▶ Aim of the task: Nothing but the lines from the one containing "SEARCH (1051, 32)" through the last line of the data below should be returned, each exactly as it stands, pictures excluded.

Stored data
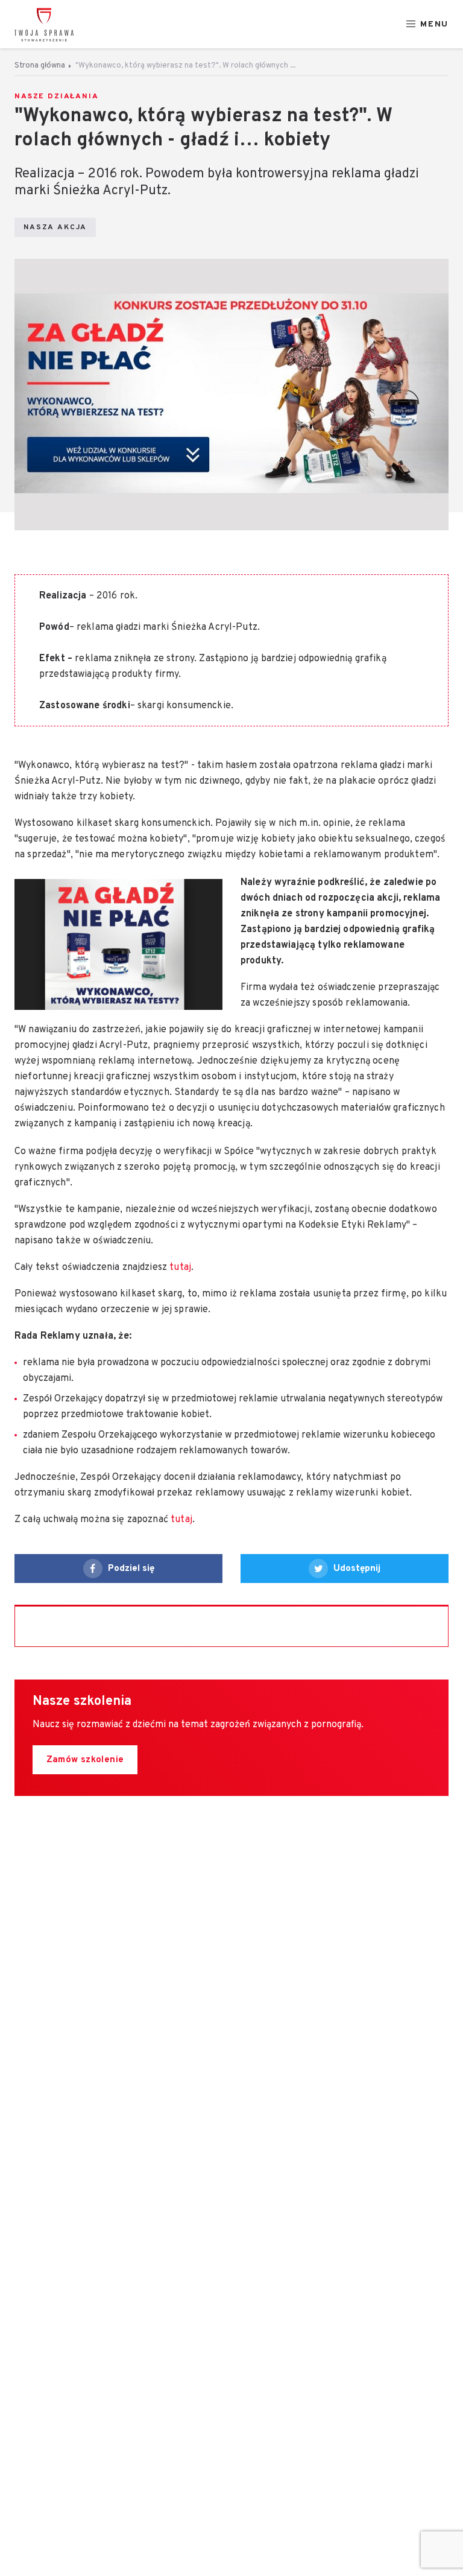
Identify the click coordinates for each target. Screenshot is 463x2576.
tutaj (180, 1267)
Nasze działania (56, 96)
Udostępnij (356, 1569)
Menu (434, 24)
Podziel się (131, 1569)
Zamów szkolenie (85, 1760)
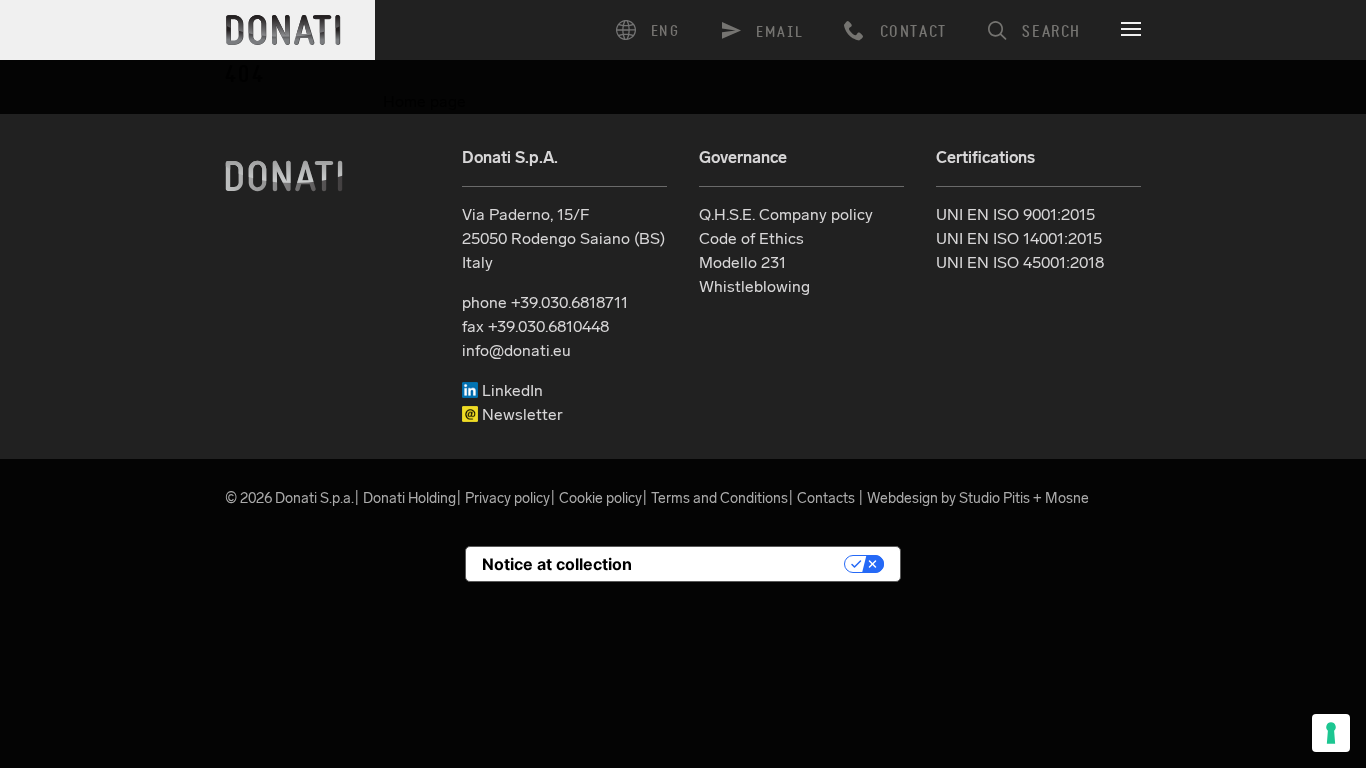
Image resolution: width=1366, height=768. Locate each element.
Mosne (1067, 498)
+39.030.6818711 (569, 302)
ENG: (654, 30)
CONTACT (913, 32)
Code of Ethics (751, 238)
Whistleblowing (754, 286)
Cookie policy (600, 498)
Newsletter (520, 414)
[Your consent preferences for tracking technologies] (1331, 733)
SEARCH (1051, 32)
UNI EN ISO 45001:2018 (1020, 262)
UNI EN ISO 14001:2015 (1019, 238)
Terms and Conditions (719, 498)
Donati (284, 176)
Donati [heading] (284, 30)
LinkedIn (510, 390)
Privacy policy (507, 498)
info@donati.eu (516, 350)
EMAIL (780, 32)
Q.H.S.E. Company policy (786, 214)
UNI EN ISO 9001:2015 (1015, 214)
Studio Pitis (994, 498)
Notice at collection (557, 564)
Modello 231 (742, 262)
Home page (424, 101)
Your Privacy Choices (748, 564)
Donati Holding (409, 498)
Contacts (826, 498)
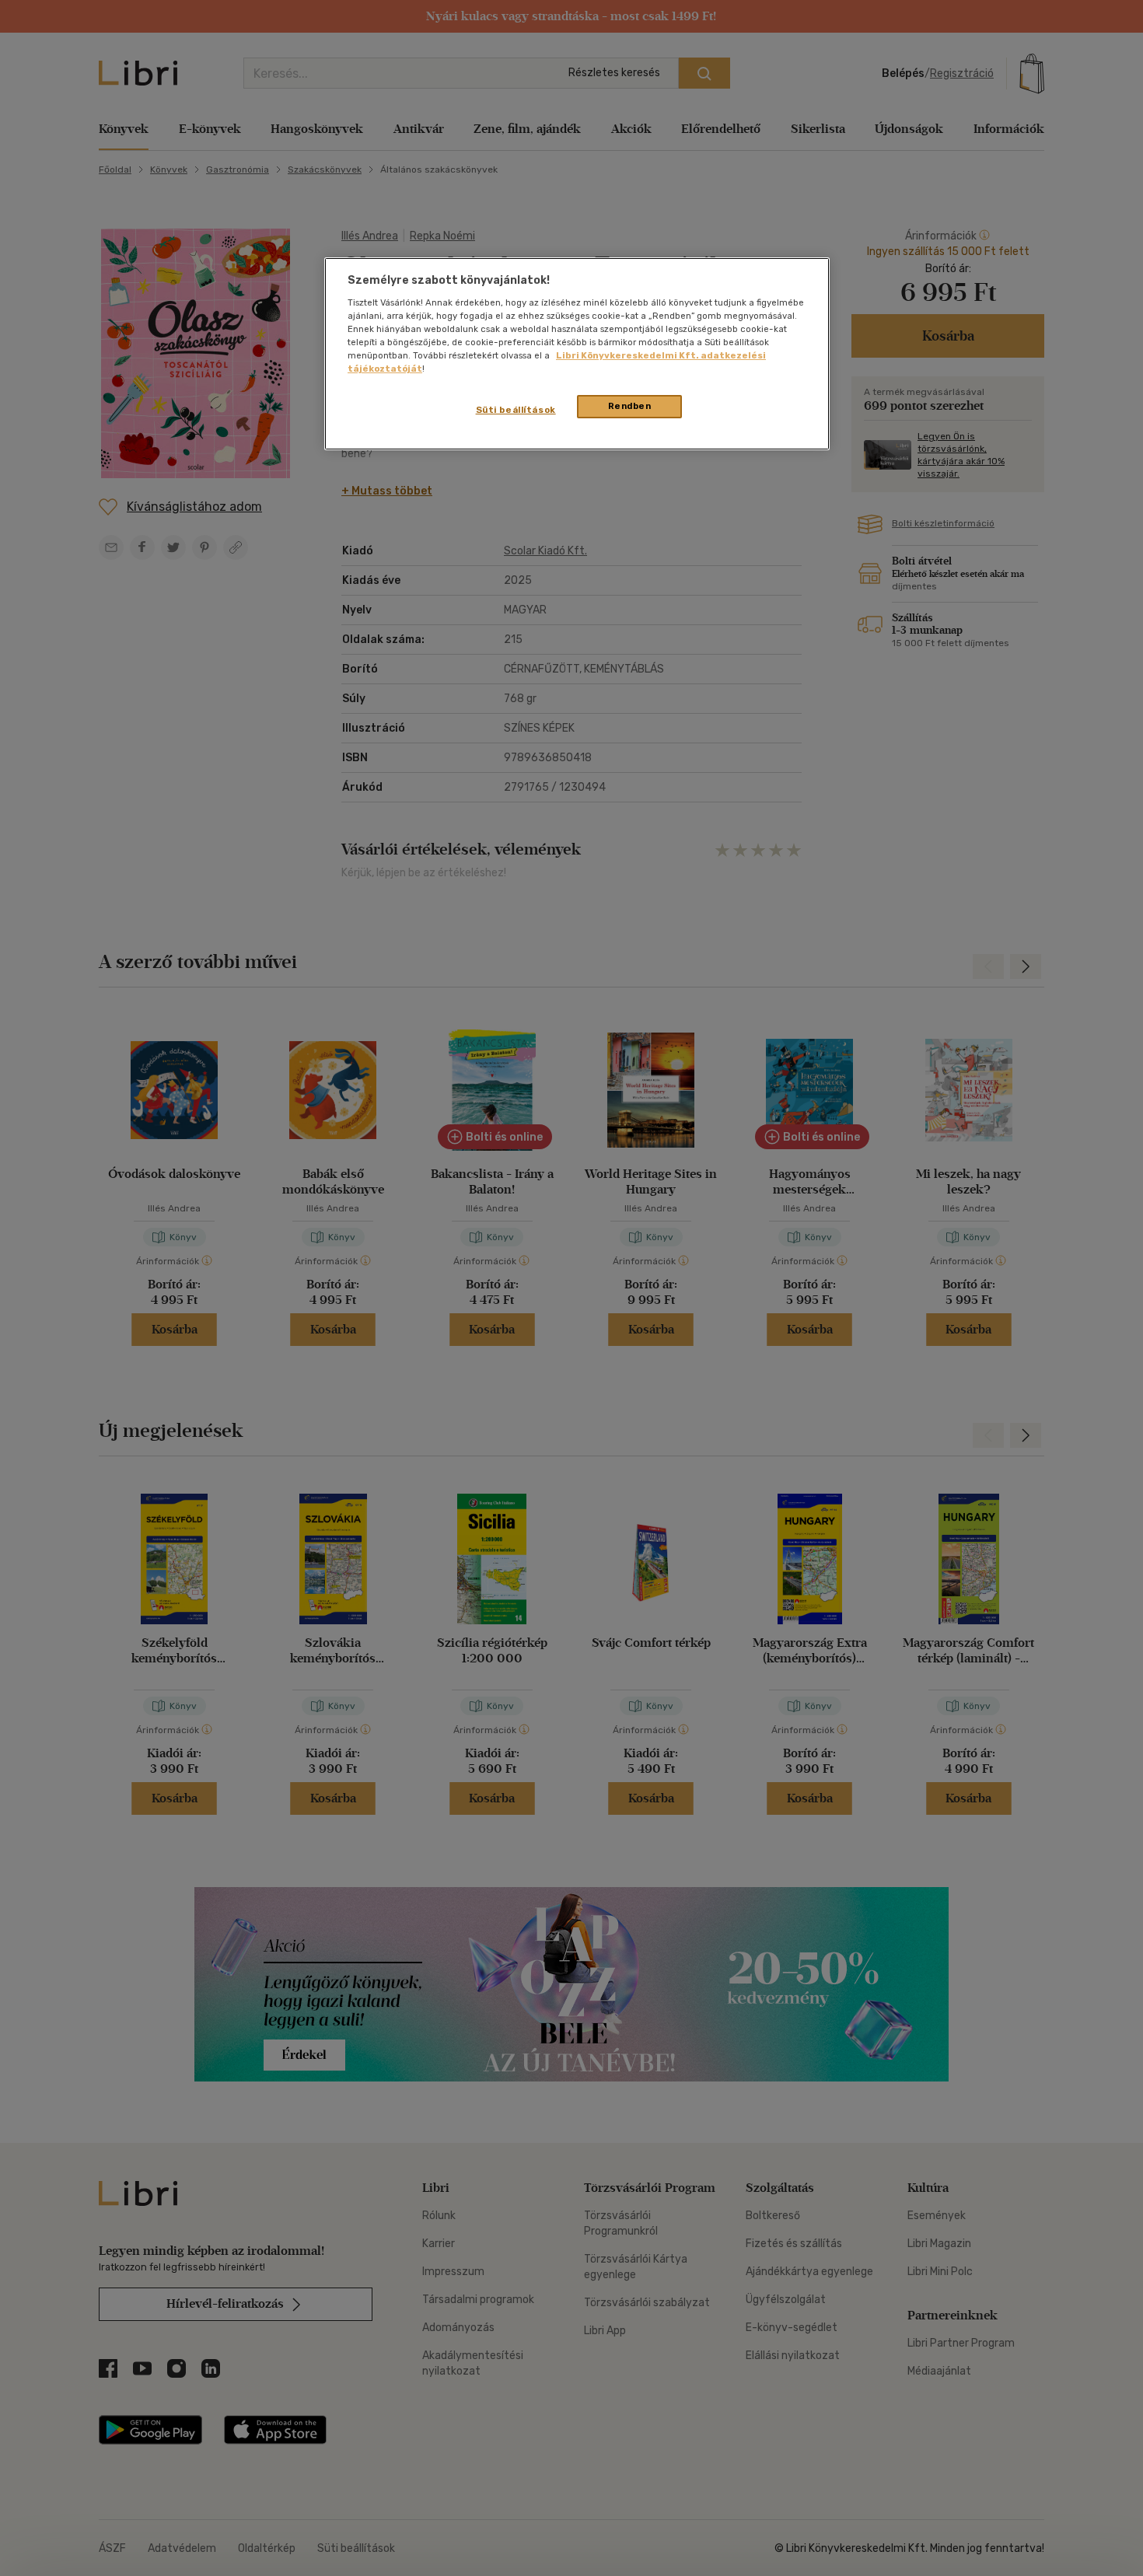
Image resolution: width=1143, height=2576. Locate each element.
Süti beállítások (516, 409)
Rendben (630, 405)
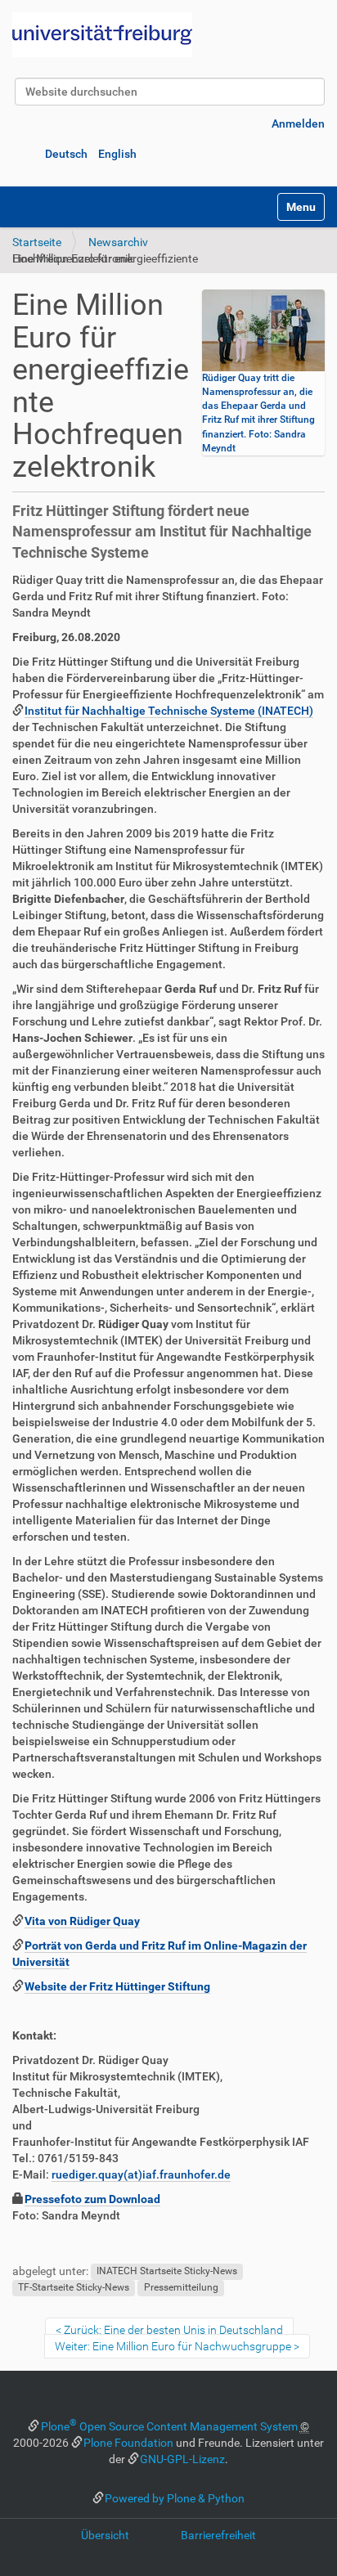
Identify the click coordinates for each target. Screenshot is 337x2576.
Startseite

▶ Solution below:
SEARCH (1051, 32)
UNI EN ISO 45001:2018 (1020, 262)
UNI EN ISO 14001:2015 (1019, 238)
Terms and Conditions (719, 498)
Donati (284, 176)
Donati [heading] (284, 30)
LinkedIn (510, 390)
Privacy policy (507, 498)
info@donati.eu (516, 350)
EMAIL (780, 32)
Q.H.S.E. Company policy (786, 214)
UNI EN ISO 9001:2015 (1015, 214)
Studio Pitis (994, 498)
Notice at collection (557, 564)
Modello 231 (742, 262)
Home page (424, 101)
Your Privacy Choices (748, 564)
Donati Holding (409, 498)
Contacts (826, 498)
Image resolution: width=1143, height=2576. Locate each element.
Süti beállítások (516, 409)
Rendben (630, 405)
Identify the click coordinates for each target. Screenshot is 337x2576.
Startseite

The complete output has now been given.